US20250374539
2025-12-04
Electricity
H10B41/27
The patent application describes a three-dimensional vertical non-volatile memory device featuring a memory cell string. This device comprises multiple memory cell strings, each containing a channel layer, gate electrodes, spacers, an ion reservoir layer, and an electrolyte layer. These components are arranged to facilitate ion movement between the ion reservoir layer and the channel layer, controlled by voltage applied to the gate electrodes. This design aims to enhance memory storage capabilities by efficiently managing ion movement and resistance within the device.

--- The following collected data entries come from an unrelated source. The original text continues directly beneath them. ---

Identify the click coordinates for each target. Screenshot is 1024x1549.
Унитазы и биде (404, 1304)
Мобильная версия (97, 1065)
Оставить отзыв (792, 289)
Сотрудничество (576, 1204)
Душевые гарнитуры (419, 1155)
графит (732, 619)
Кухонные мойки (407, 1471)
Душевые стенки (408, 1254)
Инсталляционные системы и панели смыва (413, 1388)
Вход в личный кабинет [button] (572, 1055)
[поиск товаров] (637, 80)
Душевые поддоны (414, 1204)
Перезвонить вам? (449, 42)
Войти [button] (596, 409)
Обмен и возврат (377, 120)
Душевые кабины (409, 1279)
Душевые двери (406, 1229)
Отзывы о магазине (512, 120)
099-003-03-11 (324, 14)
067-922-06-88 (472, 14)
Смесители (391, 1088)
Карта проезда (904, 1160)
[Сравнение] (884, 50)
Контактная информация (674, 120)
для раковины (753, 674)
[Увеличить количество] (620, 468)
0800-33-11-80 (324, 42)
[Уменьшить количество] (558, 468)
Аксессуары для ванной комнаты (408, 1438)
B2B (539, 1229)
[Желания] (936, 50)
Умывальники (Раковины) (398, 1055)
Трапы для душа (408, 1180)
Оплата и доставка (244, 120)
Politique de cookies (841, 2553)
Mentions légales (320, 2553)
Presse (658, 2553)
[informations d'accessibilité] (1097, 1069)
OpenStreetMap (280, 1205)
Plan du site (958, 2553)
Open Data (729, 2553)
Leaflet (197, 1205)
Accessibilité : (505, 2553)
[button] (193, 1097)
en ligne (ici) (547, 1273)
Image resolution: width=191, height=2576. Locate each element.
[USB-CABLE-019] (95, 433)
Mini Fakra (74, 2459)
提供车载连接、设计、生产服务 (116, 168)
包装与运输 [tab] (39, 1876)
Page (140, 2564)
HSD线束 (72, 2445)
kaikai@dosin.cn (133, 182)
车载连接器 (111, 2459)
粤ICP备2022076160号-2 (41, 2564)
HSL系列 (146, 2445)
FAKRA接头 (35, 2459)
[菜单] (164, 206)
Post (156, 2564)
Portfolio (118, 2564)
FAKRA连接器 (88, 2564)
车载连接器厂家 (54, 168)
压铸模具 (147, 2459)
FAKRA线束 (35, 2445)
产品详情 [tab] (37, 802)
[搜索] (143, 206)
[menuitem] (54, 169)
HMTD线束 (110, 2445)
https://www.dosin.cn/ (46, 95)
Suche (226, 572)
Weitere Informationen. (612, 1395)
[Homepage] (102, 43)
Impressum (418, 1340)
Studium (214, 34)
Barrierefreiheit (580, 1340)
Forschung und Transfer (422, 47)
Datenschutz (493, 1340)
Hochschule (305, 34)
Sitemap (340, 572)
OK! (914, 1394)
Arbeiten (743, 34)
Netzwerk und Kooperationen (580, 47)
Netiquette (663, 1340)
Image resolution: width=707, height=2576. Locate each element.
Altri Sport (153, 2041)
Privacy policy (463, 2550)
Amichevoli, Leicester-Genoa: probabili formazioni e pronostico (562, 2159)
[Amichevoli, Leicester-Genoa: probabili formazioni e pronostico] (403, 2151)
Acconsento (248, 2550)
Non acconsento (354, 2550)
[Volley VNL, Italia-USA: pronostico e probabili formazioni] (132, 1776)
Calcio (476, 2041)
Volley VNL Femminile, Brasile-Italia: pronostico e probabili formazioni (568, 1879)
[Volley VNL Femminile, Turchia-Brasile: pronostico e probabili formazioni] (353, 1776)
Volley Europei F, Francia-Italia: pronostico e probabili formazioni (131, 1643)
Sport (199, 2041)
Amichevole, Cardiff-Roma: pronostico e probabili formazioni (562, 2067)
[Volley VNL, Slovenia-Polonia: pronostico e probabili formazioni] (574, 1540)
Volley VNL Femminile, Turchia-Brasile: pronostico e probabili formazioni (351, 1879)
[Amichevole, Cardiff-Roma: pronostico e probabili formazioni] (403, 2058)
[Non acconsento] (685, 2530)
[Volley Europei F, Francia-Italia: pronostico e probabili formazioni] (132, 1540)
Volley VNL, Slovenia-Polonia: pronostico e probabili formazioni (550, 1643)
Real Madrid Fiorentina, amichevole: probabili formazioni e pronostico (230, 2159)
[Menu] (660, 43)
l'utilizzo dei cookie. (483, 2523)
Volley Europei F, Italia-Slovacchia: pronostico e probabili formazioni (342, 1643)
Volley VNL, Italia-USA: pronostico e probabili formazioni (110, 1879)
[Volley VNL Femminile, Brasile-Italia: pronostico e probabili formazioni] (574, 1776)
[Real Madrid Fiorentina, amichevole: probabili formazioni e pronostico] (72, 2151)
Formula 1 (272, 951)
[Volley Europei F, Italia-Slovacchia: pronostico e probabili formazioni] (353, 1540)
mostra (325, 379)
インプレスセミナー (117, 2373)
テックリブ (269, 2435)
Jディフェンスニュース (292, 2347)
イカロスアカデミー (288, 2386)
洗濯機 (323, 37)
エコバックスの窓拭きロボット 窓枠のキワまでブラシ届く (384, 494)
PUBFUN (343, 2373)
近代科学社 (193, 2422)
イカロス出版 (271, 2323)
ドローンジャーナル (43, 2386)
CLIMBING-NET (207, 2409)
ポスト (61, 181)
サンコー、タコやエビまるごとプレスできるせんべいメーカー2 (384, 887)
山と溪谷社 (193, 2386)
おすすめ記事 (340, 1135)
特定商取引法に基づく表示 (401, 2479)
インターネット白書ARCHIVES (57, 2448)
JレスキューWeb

The memory device utilizes a specific arrangement of layers and materials to achieve its functionality. The ion reservoir and electrolyte layers are made of metal oxide materials, such as tantalum oxide or hafnium oxide, which assist in ion movement. The channel layer may include materials like indium-gallium-zinc oxide. The thickness of these layers is carefully controlled, typically ranging from 2 nm to 10 nm, to optimize performance. Additionally, a barrier layer is included to separate certain components, made from materials like silicon oxide or silicon nitride.
The device's operation is based on the movement of ions between the ion reservoir and channel layers, influenced by applied voltages. Positive write voltages move ions to the channel layer, decreasing its resistance, while negative erase voltages return ions to the reservoir, increasing resistance. In a floating state, ions remain stationary, preventing unintended data changes. The device can perform read operations using specific voltages, allowing for data retrieval by measuring current flow through the channel layer.
Different voltages applied to the gate electrodes result in varying current flows, which determine the memory state. A low resistance current indicates a written state, while a high resistance current signifies an erased state. The design ensures that the current flow during a pass voltage remains consistent, regardless of the resistance state. This careful control of current and resistance enhances the device's reliability and efficiency.
This memory device can be integrated into electronic devices, working alongside processing circuitry to provide non-volatile memory storage. Its design supports high integration and capacity, making it suitable for various applications, including mobile phones and computers. By leveraging advanced materials and precise engineering, the device offers improved data reliability, speed, and power efficiency, addressing the challenges of modern memory storage technology.